変化に対応できる企業とできない企業の差は何か

いずれの考え方にも前提があります。つまり、ポーターの戦略は「環境は安定している」という前提、バーニーの戦略は「VRINの要素を持った資源を一度確立すれば、その有効性が続く」という前提です。しかし、先述の通り、現在は環境の不確実性が非常に高くなっています。次々と新しいテクノロジーが生まれ、競合は業界の壁を越えていきます。そのような状況では、競争優位な資源も変化していくはずです。そこで、ダイナミック・ケイパビリティが注目されるようになったのです。

ダイナミック・ケイパビリティは、1990年代後半にカリフォルニア大学バークレー校ハース・ビジネススクール教授のデビッド・ティースが提唱した考え方です。まだ新しい概念だけに、研究者によってさまざまな考え方がありますが、ここではティースの考え方を中心に紹介します。

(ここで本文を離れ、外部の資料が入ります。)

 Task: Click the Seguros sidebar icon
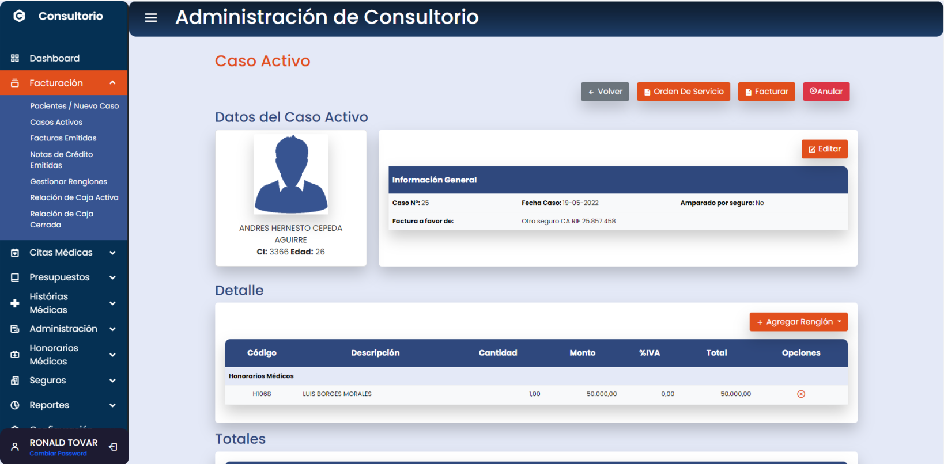(x=15, y=381)
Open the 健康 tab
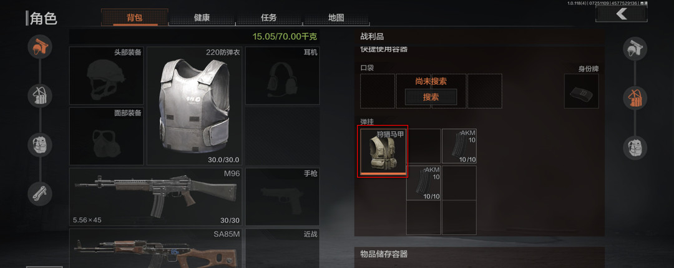 [x=202, y=17]
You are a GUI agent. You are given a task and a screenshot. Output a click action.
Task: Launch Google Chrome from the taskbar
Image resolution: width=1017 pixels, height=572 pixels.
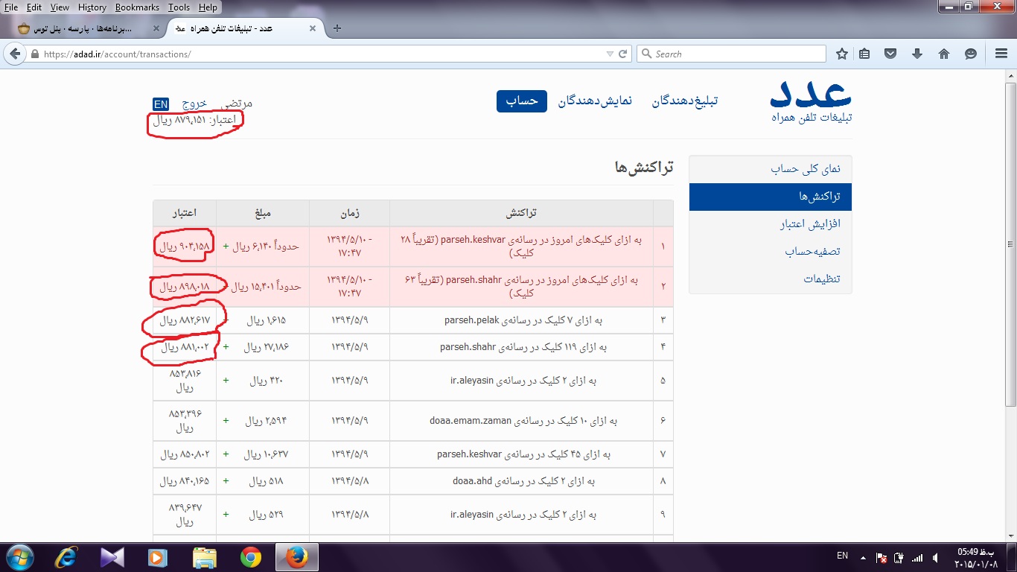(x=251, y=556)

ケイパビリティとは、企業が持っている資源を価値のある活動に変換するために必要な知識や能力、プロセスのことで、組織の力と言ってもよいでしょう。ケイパビリティには、一般的ケイパビリティとダイナミック・ケイパビリティの2つがあります。一般的ケイパビリティとは、ものづくりや資材の調達、マーケティングなど、オペレーションを円滑に実行するための力です。それに対して、より高い次元から、そうした一般的ケイパビリティを適切に組み替える力がダイナミック・ケイパビリティです。

なぜ富士フイルムは生き残れたのか

ダイナミック・ケイパビリティの有無が企業の将来を大きく左右した例として、イーストマン・コダックと富士写真フイルム(現・富士フイルム)が挙げられます。21世紀に入り、デジタルカメラが普及し写真フィルム事業が衰退する中で、コダックは12年に経営破綻してしまいました。一方の富士フイルムは、医療機器や化粧品をはじめ、多角的な事業を展開しています。このように、同じ資源・ケイパビリティを持っていても、環境変化に対応できない企業と対応できる企業が存在します。その差は、環境の変化に合わせて、あるいは変化を先取りして、資源・ケイパビリティを組み替えるダイナミック・ケイパビリティを持つか否かで決まると言えるでしょう。

一方で、ティースは「シグネチャ・プロセス」、すなわち企業の歴史に根差した物事の仕方も大事だと述べています。創業者のビジョンや企業の歩みを変化に反映させてこそ、他社に模倣できない強みになっていくというのです。変化といっても、それまでの企業の歩みを無視した仕方では、競争優位の確立は難しいでしょう。